TEXT PASSAGE:
== == ==

Data analysis and assembly

The sequence reads is processed to remove adapter sequences, low quality reads and very short length reads. Paired reads were quality filtered using NGS QC toolkit v 2.345. The cutoff for quality score is > 20 Q30 score with high quality bases > 70% of read length. High quality reads were used for de novo assembly using Trinity software with K-mer of 25. The assembly resulted in contigs and singletons which together form set of unigenes.

Unique sequence annotation and functional classification

Unigenes were used as query sequences to search against the non-redundant protein (NR) database at NCBI (http://www.ncbi.nlm.nih.gov) and the Swiss-Prot protein database (http://www.ebi.ac.uk/uniprot) with E-value cutoff of 1e−5. The annotations of the best hits were recorded. Gene Ontology (GO) (http://www.geneontology.org/) was further used to category the function of the unigenes by Blast2GO46, and the unigenes were assigned to biological functions on the macro levels of ‘biological process’, ‘cellular component’ and ‘molecular function’. The unigenes were assigned by KEGG Automatic Annotation Server (KAAS) upon the KEGG pathways database (http://www.genome.jp/kegg/)47.

Differential expression and co-expression network analysis

For differentially expressed genes assay, reads per kilobase per million reads (RPKM) values were used to normalize gene expression levels. Statistical comparison of RPKM values between elicitors-induced and non-induced sample was performed using software Bowtie48. Statistical test analysis was done using FDR method49. The corrected P-value (false discovery rate, FDR) of 0.05 was set as the threshold for significant differential expression. A gene expression correlation network between the candidate synthetic enzyme genes in the tanshinones and phenolic acids biosynthesis pathway and candidate P450s or transcriptional factors was constructed with the Weighted Gene Co-expression Network Analysis (WGCNA) method26, co-expression correlation was defined based on the following criteria: FDR ≤ 0.001 and P-value < 0.01. One color bar represents a range of coefficient values; the symbol ‘-’ denotes the declining expression pattern and the symbol ‘ + ’ denotes the increasing expression pattern. Hierarchical clustering was used to examine the correlation between the elicitors-induced and non-induced samples by the K-means clustering method. Heat map was produced by the software Heatmap 2.050.

== == ==

(Recorded data)
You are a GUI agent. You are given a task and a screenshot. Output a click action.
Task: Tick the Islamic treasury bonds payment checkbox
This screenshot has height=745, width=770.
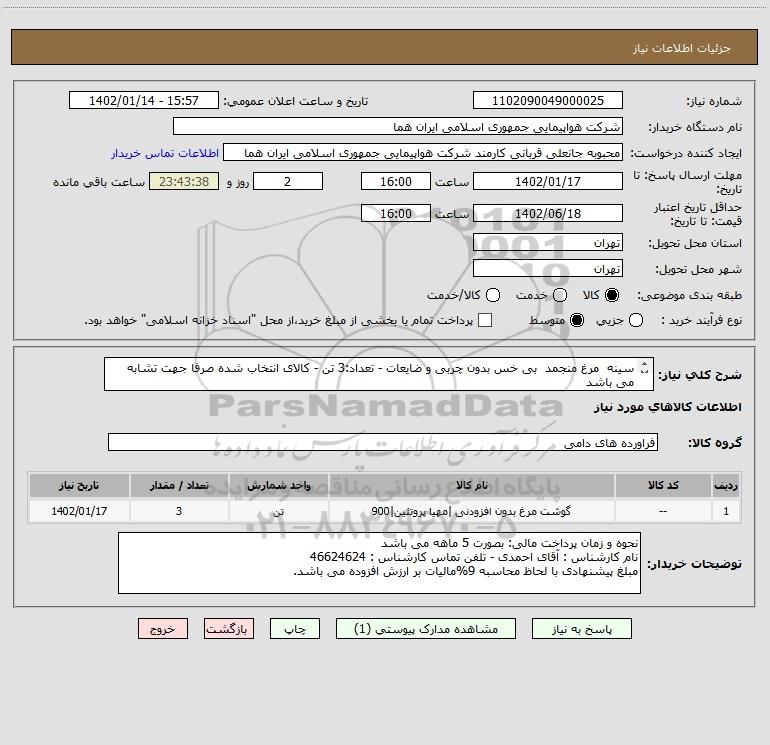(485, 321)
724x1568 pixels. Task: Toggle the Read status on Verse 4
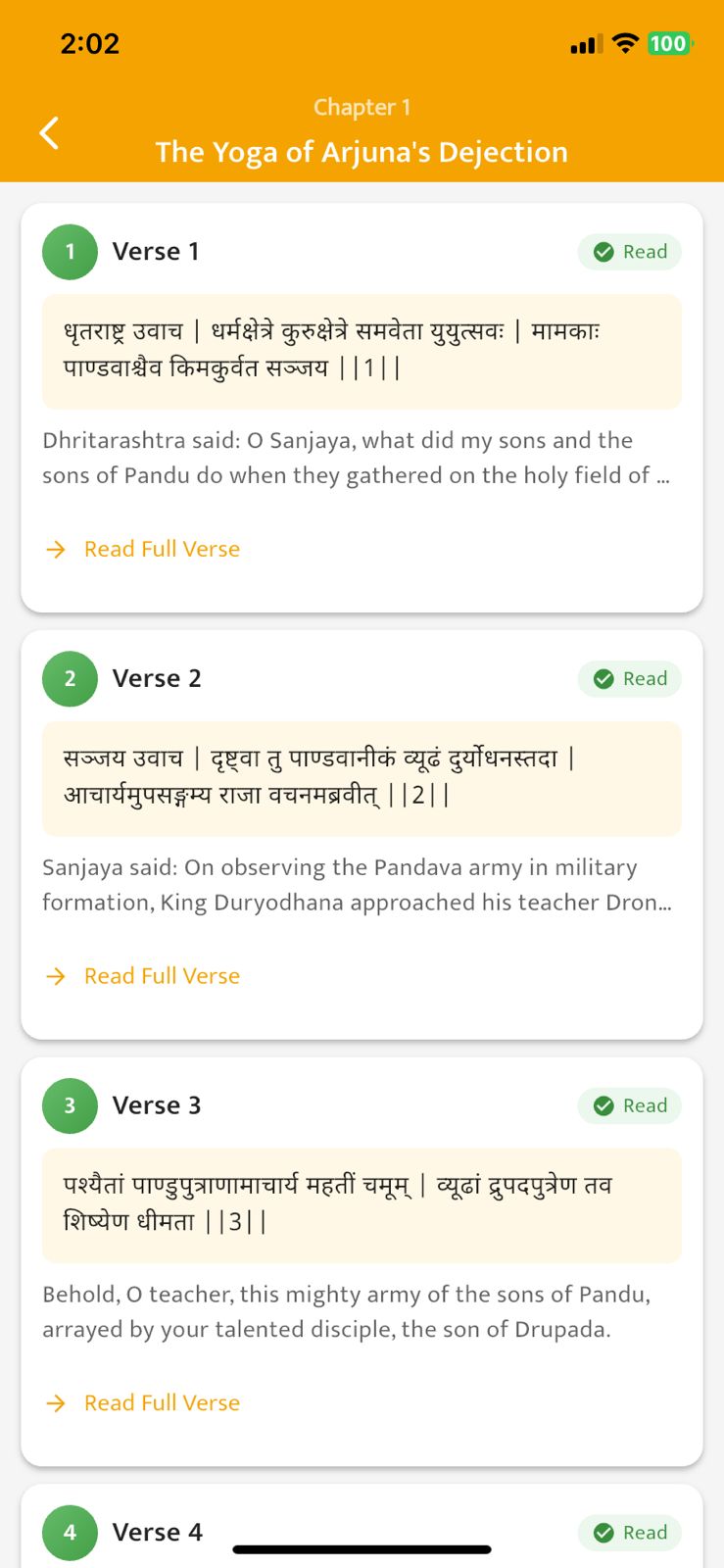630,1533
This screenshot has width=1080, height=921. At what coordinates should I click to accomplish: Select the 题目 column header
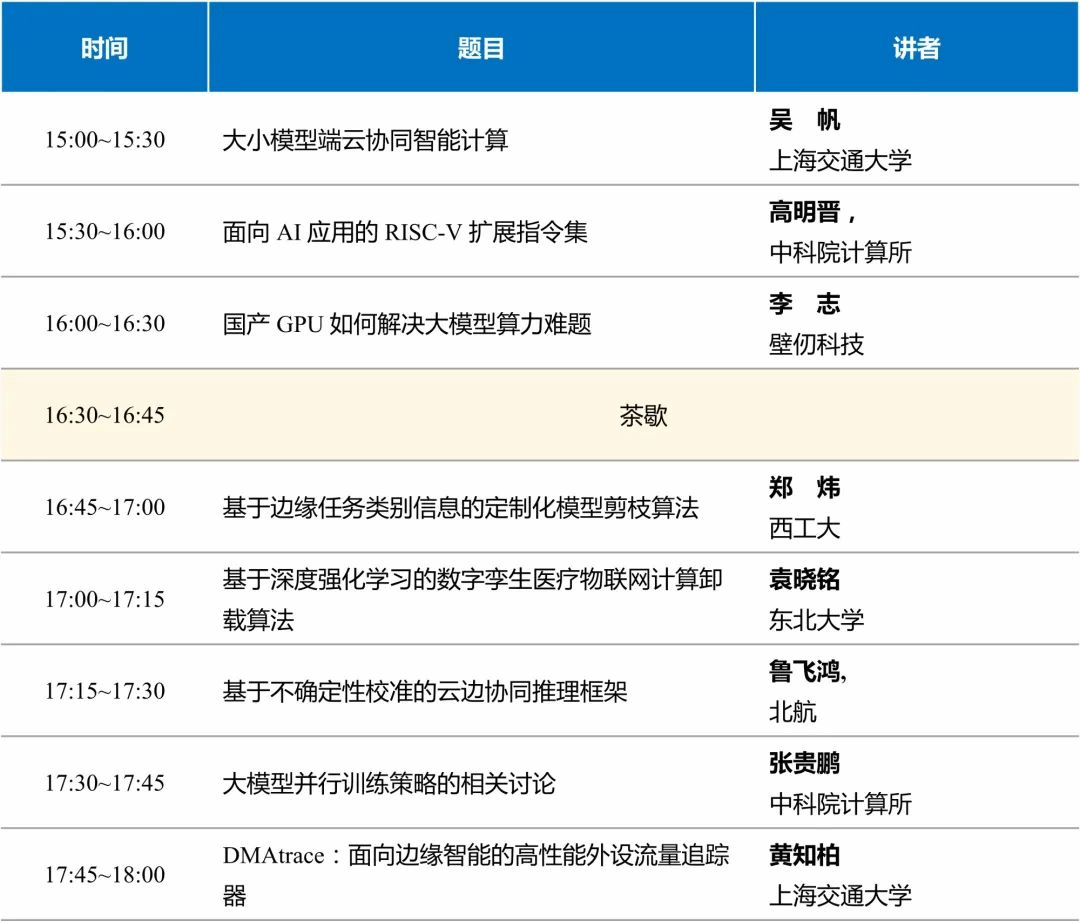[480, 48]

== == ==

TASK REQUIREMENTS:
(a) What K-mer value does the transcriptome methods passage give for the de novo assembly with Trinity?
(b) Continue the transcriptome methods passage from where it stops.

RESULTS FOR EACH TASK:
(a) 25

(b)
Determination of tanshinones and phenolic acids by high-performance liquid chromatography (HPLC)

Elicitors-induced and non-induced hairy root lines were harvested and dried. Dried hairy roots (200 mg) were pulverized and extracted with 16 mL of methanol/dichloromethane (3:1, v/v), sonicated for 1 h and then kept at room temperature for 24 h. Isolation of tanshinones and phenolic acids for HPLC analysis were performed as reported before13. Four tanshinone species comprising of dihydrotanshinone (DT), cryptotanshinone (CT), tanshinone I (T1) and tanshinone IIA (T2A), and four phenolic acids including Salvianolic acid A (Sal A), Salvianolic acid B (Sal B), Caffeic acid (CA) and Rosmarinic acid (RA) were detected and quantified by comparison with authentic standard curves and retention times. Total tanshinone comprising of DT, CT, T1 and T2A, and total phenolic acids comprising of Sal A, Sal B, CA and RA were designated as TT and TPH separately in this paper.

Validation of RNA-Seq data by quantitative real-time RT-PCR (qRT-PCR)

First strand cDNA was synthesized from 100 ng total RNA using reverse transcriptase (Takara, Japan). For each reaction, 1/10th of the RT reaction mixes was used as the template for PCR. The sequences of primers used in this study are shown in Supplementary Table S8. Real-time PCR was performed using SYBR Pre-mix Ex Taq™ II kit (Promega, Beijing) and run on Step One Software v2.0 (ABI Step One, USA). Gene expression were calculated in relation to the reference gene 18srRNA using 2–ΔΔCT method51. Each generated data point represented the average of three independent biological replicates.

Data availability statement

The authors declare that all the data in this manuscript is available.

Ethical Standard

The experiment conducted complies with the laws of China.